Exercise requirements
Please set down exactly the lines of the listing below from the line containing "Given: Click the FirstRun value icon" through the line containing "Open the 概要", both lines included, leaving out all other lines.

Records to use
******

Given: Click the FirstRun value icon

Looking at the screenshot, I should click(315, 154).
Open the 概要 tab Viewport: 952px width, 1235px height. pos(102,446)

******

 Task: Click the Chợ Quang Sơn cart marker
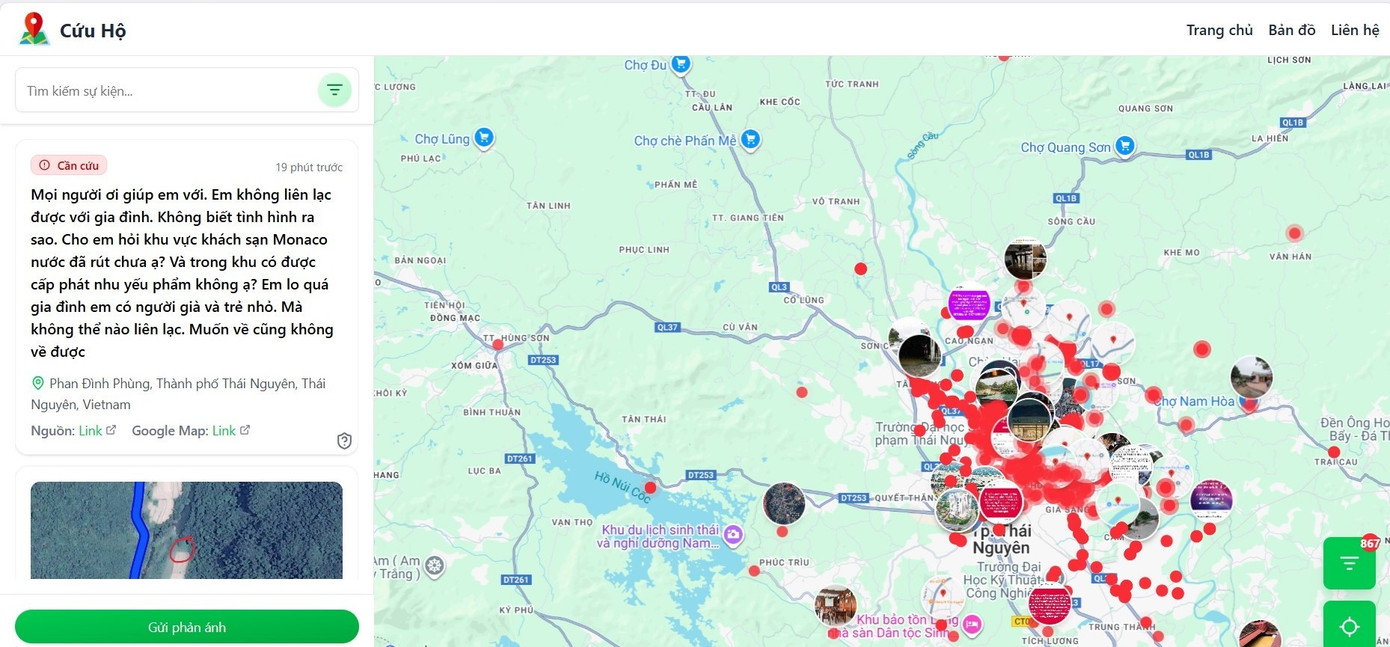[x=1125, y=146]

******

The completed task
Given: Click the FirstRun value icon

Looking at the screenshot, I should click(315, 154).
Open the 概要 tab Viewport: 952px width, 1235px height. pos(102,446)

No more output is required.